WARNING: CPU: 3 PID: 21486 at lib/refcount.c:25 refcount_warn_saturate+0x13c/0x1b0 lib/refcount.c:25
Modules linked in:
CPU: 3 UID: 0 PID: 21486 Comm: syz.6.2386 Not tainted 6.18.5 #1 PREEMPT(voluntary)

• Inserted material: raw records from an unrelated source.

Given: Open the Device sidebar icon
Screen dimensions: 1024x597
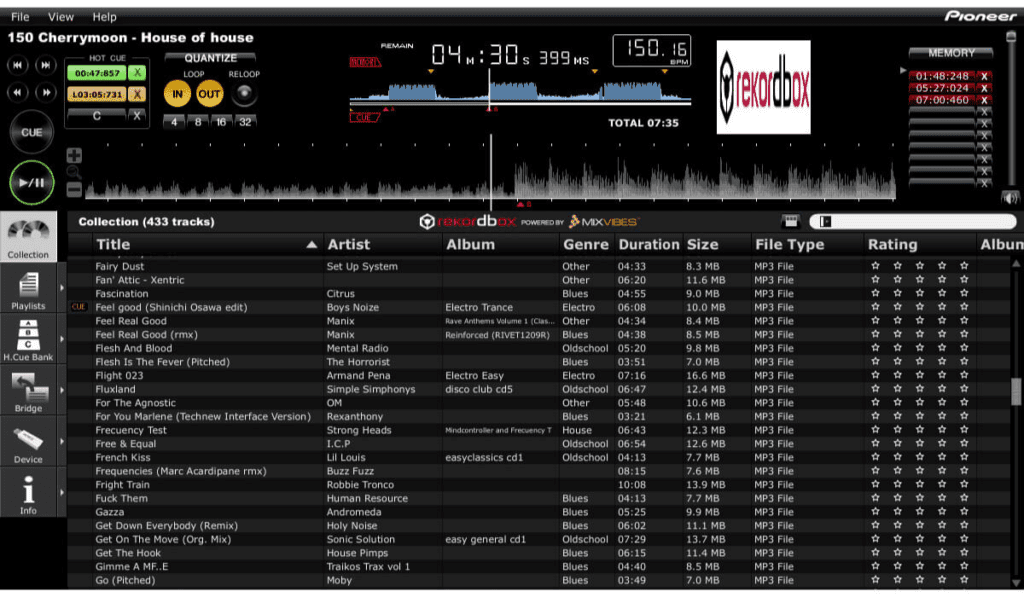Looking at the screenshot, I should (28, 442).
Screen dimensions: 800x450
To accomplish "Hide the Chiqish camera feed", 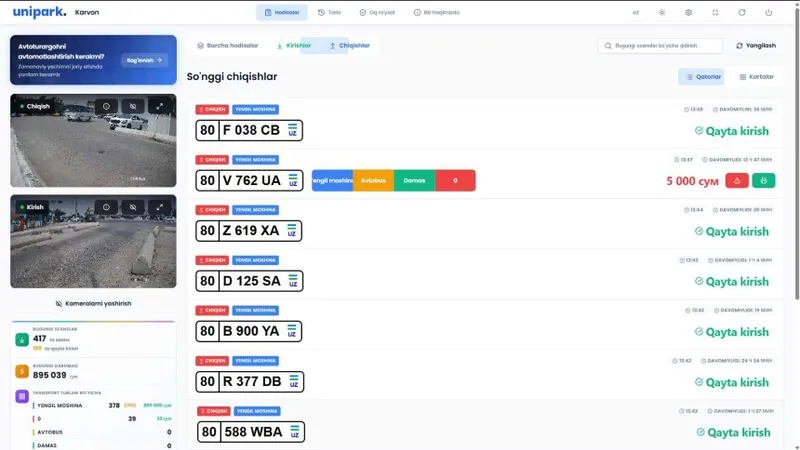I will coord(133,106).
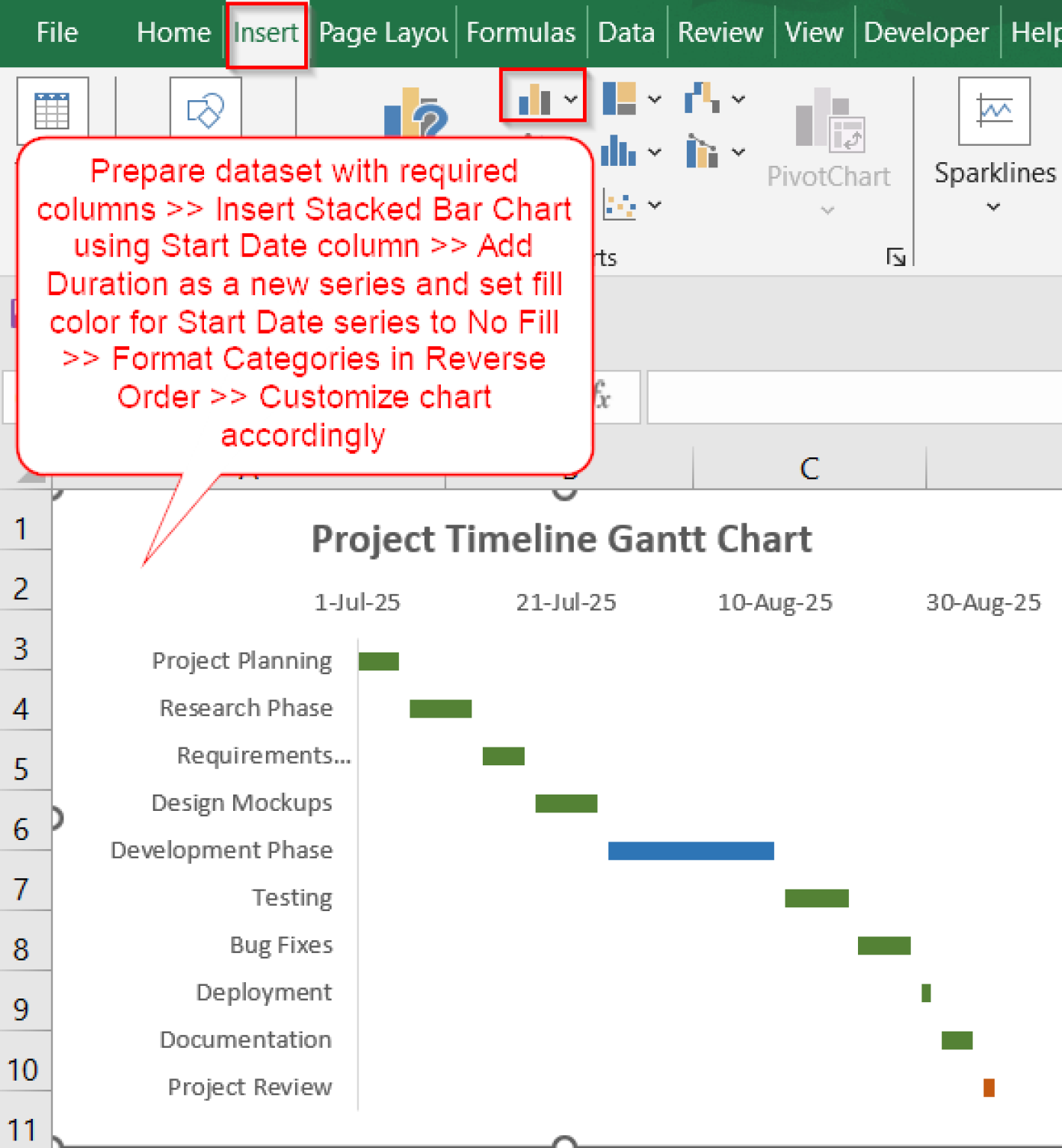This screenshot has width=1062, height=1148.
Task: Switch to the Developer ribbon tab
Action: point(926,32)
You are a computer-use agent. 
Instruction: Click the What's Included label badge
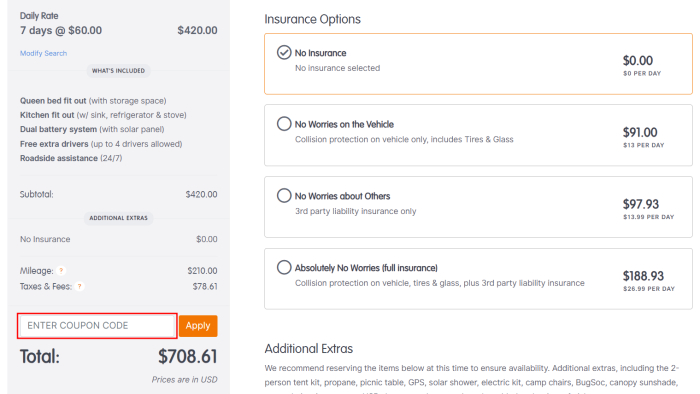coord(118,71)
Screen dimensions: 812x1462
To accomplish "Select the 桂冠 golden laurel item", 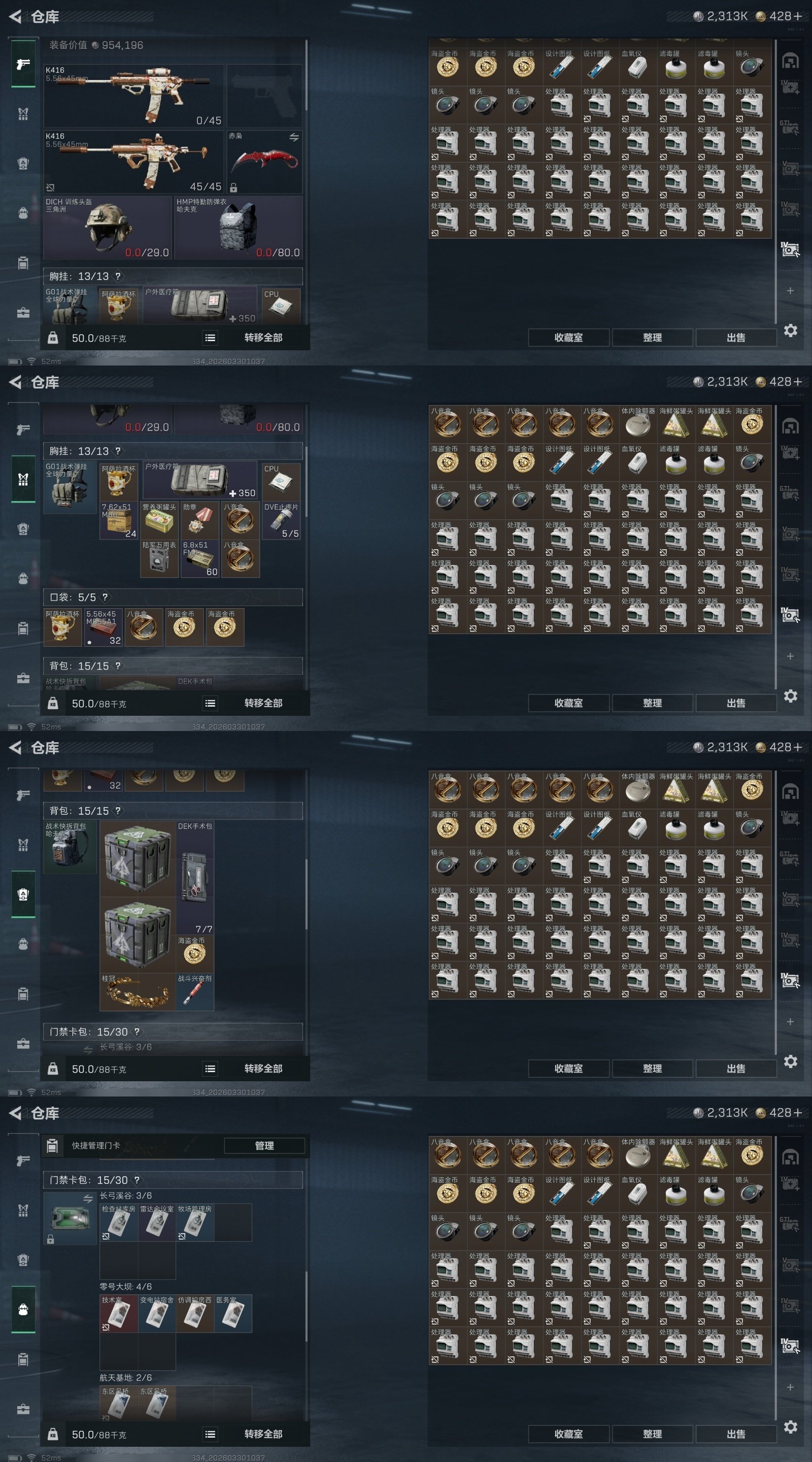I will tap(138, 992).
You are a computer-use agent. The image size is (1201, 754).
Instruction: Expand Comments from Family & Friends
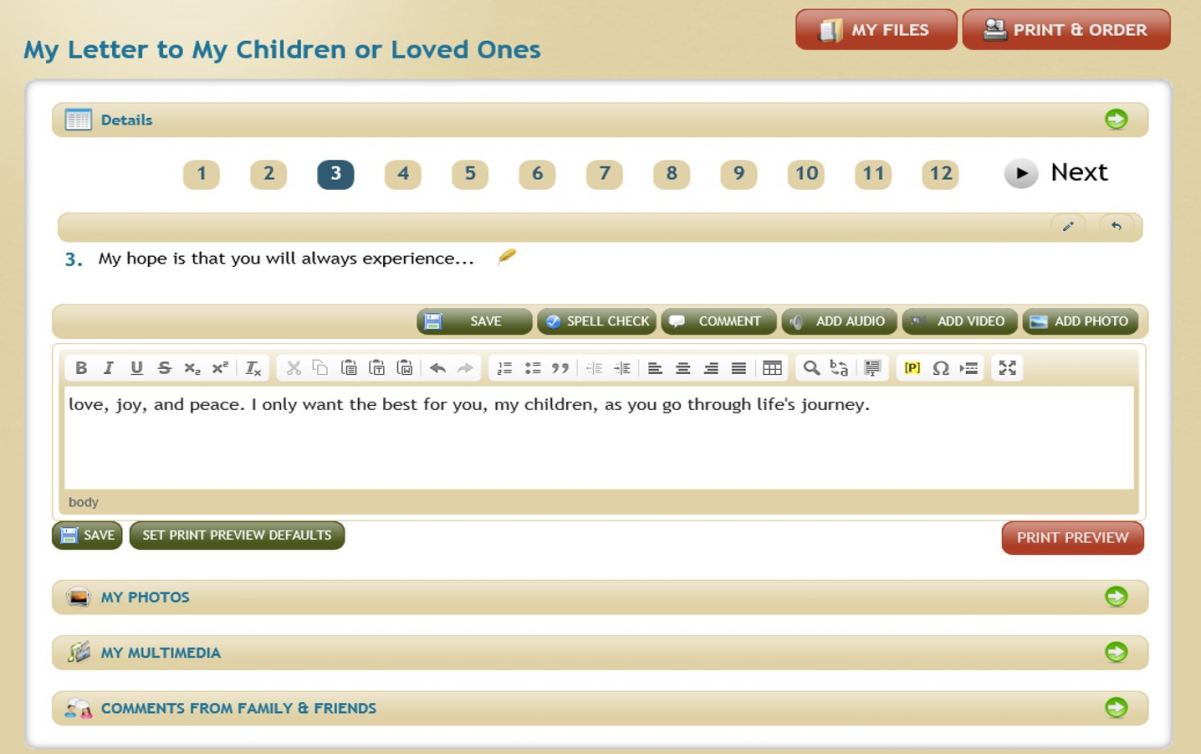pos(1115,708)
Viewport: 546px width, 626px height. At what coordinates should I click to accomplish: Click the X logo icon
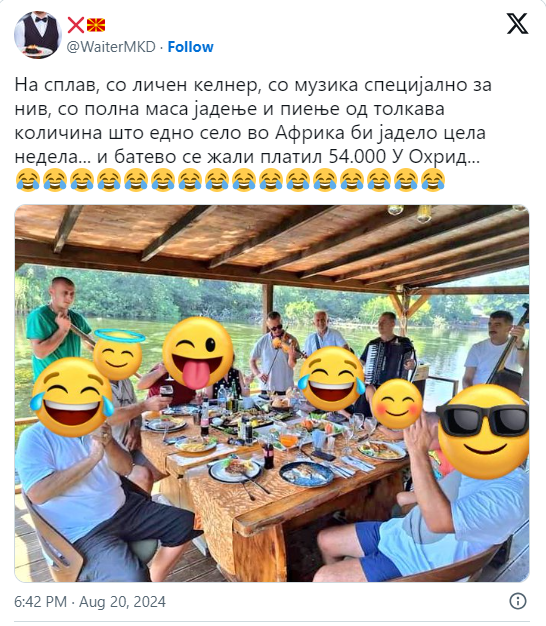[x=517, y=24]
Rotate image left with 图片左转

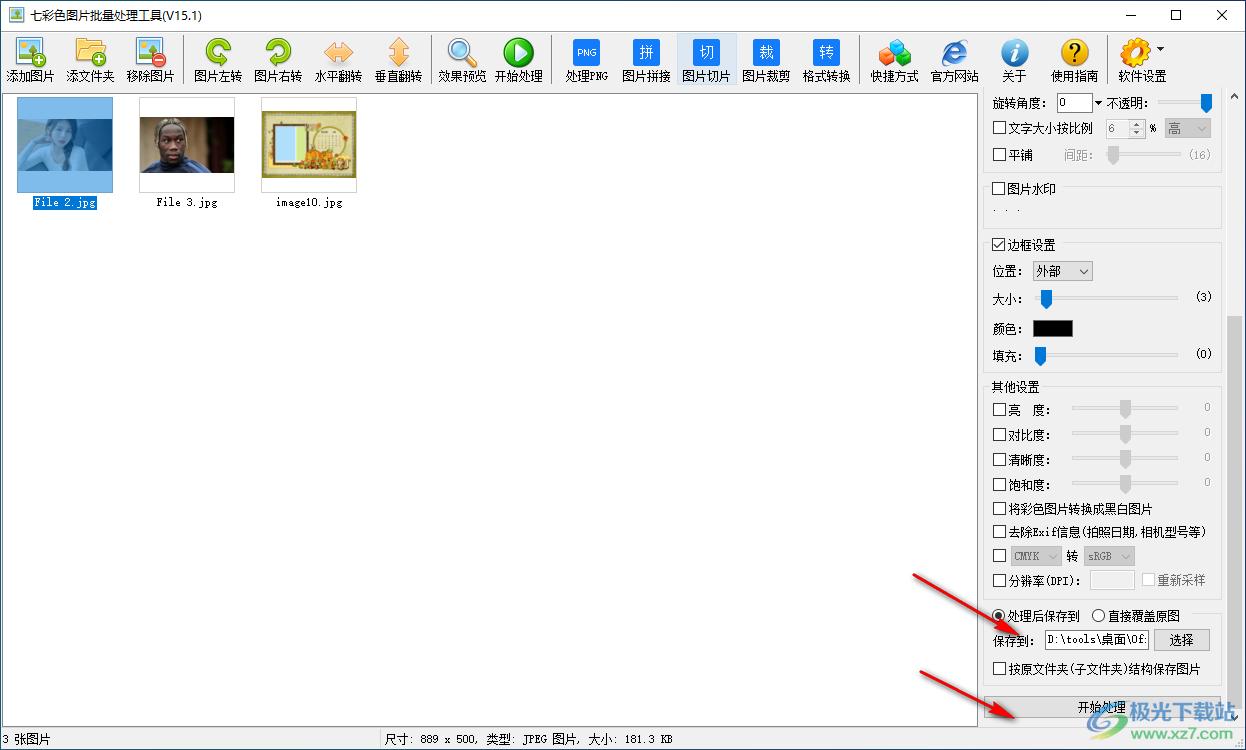pyautogui.click(x=218, y=54)
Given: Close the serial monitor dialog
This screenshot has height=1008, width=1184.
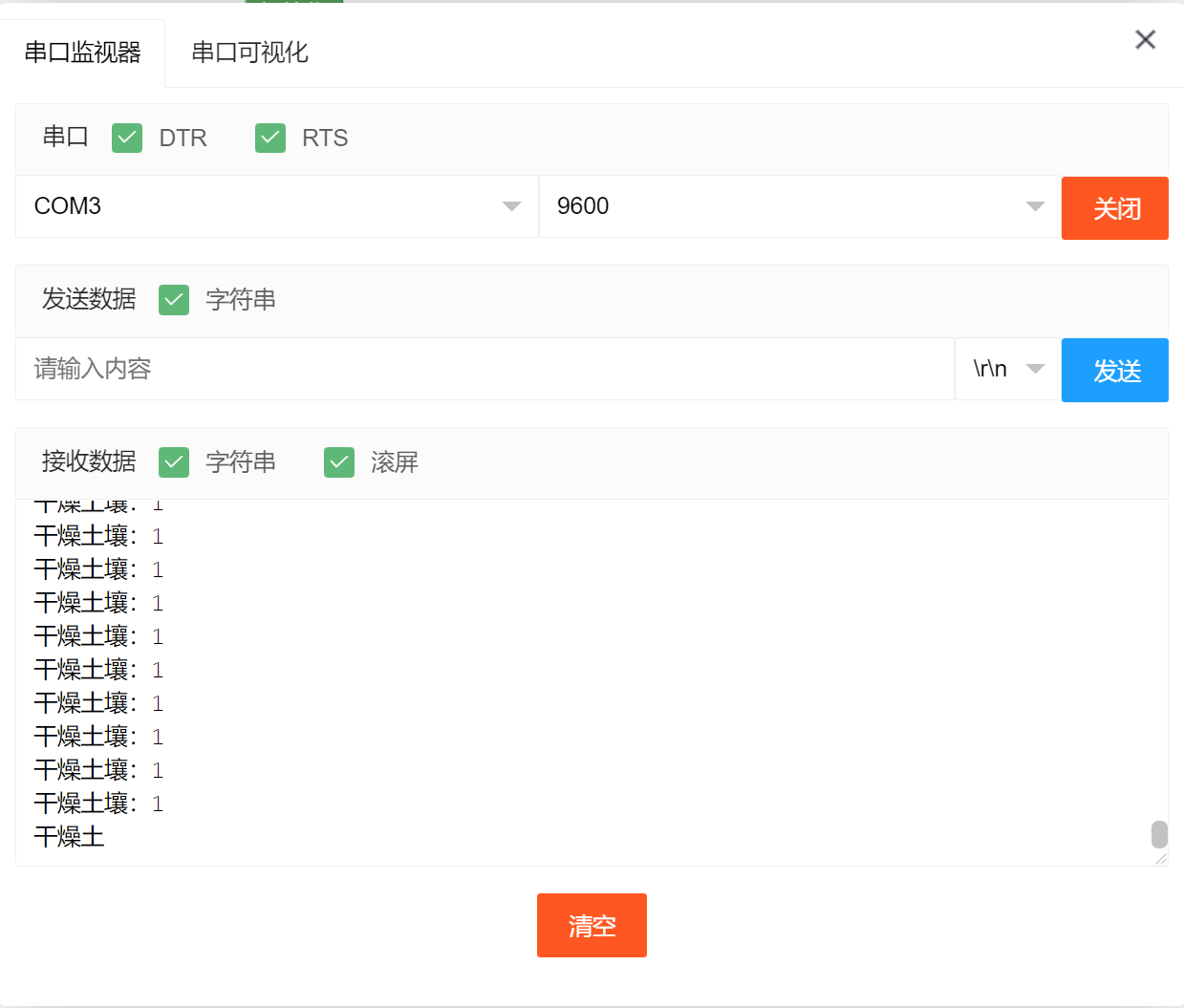Looking at the screenshot, I should pyautogui.click(x=1145, y=39).
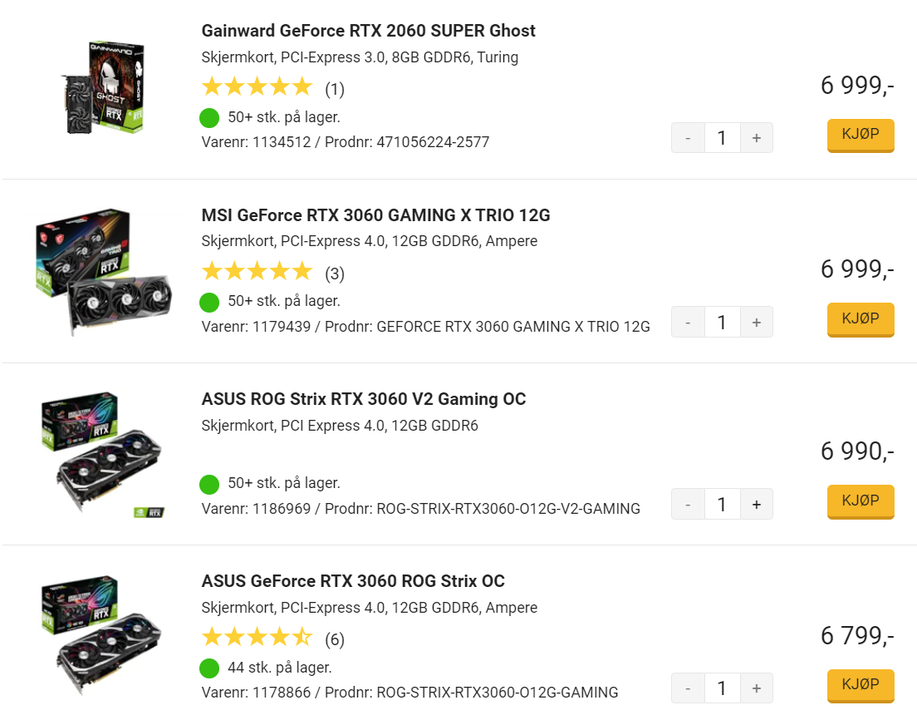Viewport: 917px width, 720px height.
Task: Click the stock indicator for ASUS ROG Strix V2
Action: (210, 483)
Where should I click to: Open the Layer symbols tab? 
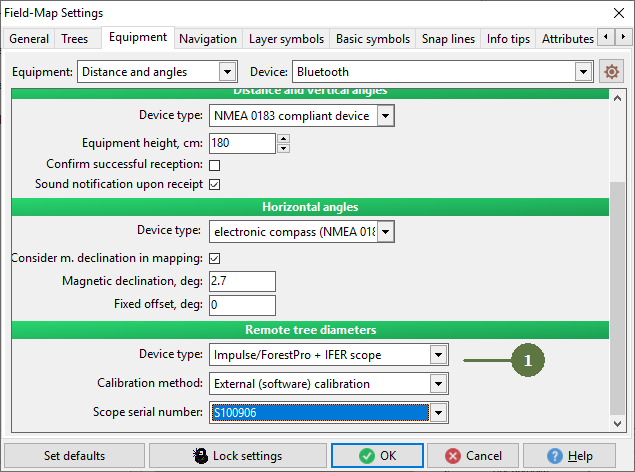286,39
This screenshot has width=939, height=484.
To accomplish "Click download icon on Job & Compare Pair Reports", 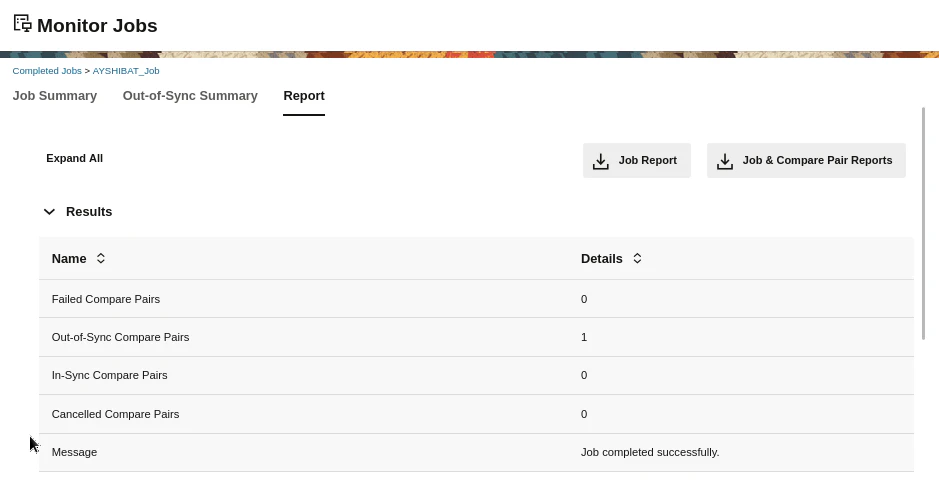I will coord(725,161).
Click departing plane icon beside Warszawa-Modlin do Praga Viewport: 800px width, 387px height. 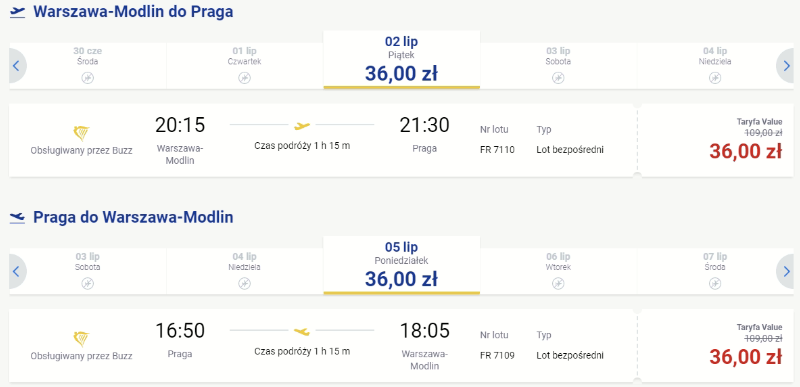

Hardware name: QEMU Standard PC (i440FX + PIIX, 1996), BIOS 1.14.0-2 04/01/2014
RIP: 0010:refcount_warn_saturate+0x13c/0x1b0 lib/refcount.c:25
Code: f0 40 ff 80 3d 70 44 61 03 00 0f 85 52 ff ff ff e8 c9 f0 40 ff c6 05 5e 44 61 03 01 90 48 c7 c7 80 43 5c b8 e8 75 5d 0f ff 90 <0f> 0b 90 90 e9 2f ff ff ff e8 a6 f0 40 ff 80 3d 3d 44 61 03 00 0f
RSP: 0018:ffff888103c17678 EFLAGS: 00010286
RAX: 0000000000000000 RBX: ffff888107641190 RCX: ffffffff8137110c
RDX: 0000000000080000 RSI: ffffc90002279000 RDI: ffff88811b3a3e88
RBP: 0000000000000002 R08: fffffbfff7219644 R09: ffffed10236747d2
R10: ffffed10236747d1 R11: ffff88811b3a3e8b R12: 0000000000000000
R13: ffff888002255a10 R14: ffff888002255a00 R15: ffff888107641170
FS: 00007f7ef46f3640(0000) GS:ffff888160a03000(0000) knlGS:0000000000000000
CS: 0010 DS: 0000 ES: 0000 CR0: 0000000080050033
CR2: 0000200000000478 CR3: 000000010698c006 CR4: 0000000000770ff0
DR0: 0000000000000000 DR1: 00000200000000a2 DR2: 00000200000000a2
DR3: 00000200000000a2 DR6: 00000000ffff0ff0 DR7: 0000000000000600
PKRU: 80000000
Call Trace:
<TASK>
__refcount_add include/linux/refcount.h:289 [inline]
__refcount_inc include/linux/refcount.h:366 [inline]
refcount_inc include/linux/refcount.h:383 [inline]
perf_mmap_rb kernel/events/core.c:7005 [inline]
perf_mmap+0x126d/0x1990 kernel/events/core.c:7163
vfs_mmap include/linux/fs.h:2405 [inline]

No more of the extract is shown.